The allusion of Gregory of Tours to chartarum tomi in the 6th century is commonly taken to refer to cartularies. The oldest surviving cartularies, however, originated in the 10th century.[1] Those from the tenth to the thirteenth centuries are very numerous.

Generally speaking, a cartulary, attested by the signatures or marks of a number of prominent individuals, ranks as a public document possessing greater value than a private letter or the narrative of an annalist.

Sometimes the copyist of the cartulary reproduced the original document with literary exactness. On the other hand, some copyists took liberties with the text, including modifying the phraseology, modernizing proper names of persons and places, and even changing the substance, such as to extend the scope of the privileges or immunities granted in the document. The value of a cartulary as a historical document depends not only on the extent to which it faithfully reproduces the substance of the original, but also, if edited, the clues it contains to the motivation for those changes. These questions are generally the subject of scrutiny under well-known canons of historical criticism.

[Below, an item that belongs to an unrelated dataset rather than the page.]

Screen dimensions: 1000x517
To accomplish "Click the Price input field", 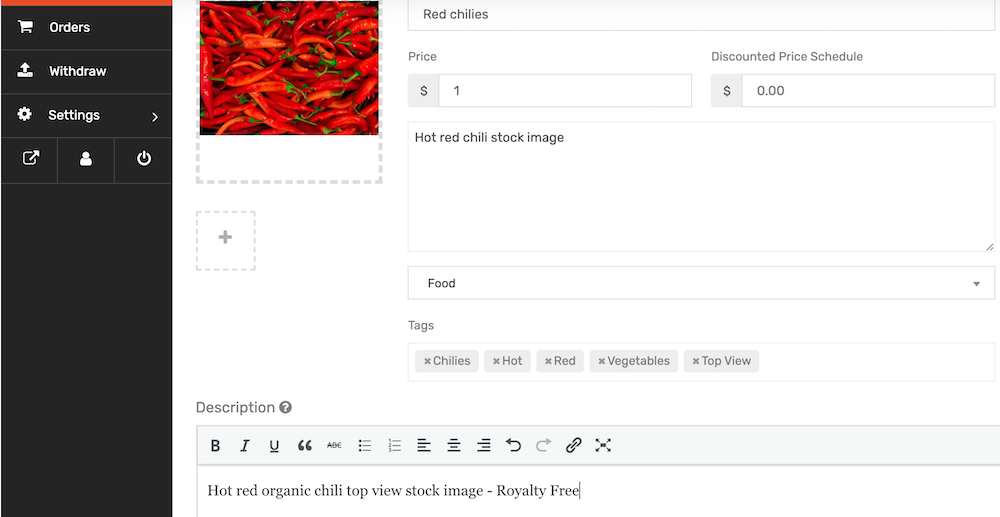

No complete inventory of the cartularies of the various institutions of the Middle Ages exists, but many cartularies of medieval monasteries and churches have been published, more or less completely. The "Catalogue général des cartulaires des archives départementales" (Paris, 1847) and the "Inventaire des cartulaires" etc. (Paris, 1878–9) are the chief sources of information regarding the cartularies of medieval France. For the principal English (printed) cartularies, see Gross, "Sources and Literature of English History," etc. (London, 1900), 204–7 and 402–67. The important cartulary of the University of Paris was edited by Father Denifle, O.P., and M. Chatelain, "Chartularium Universitatis Parisiensis" (Paris, 1889, sqq).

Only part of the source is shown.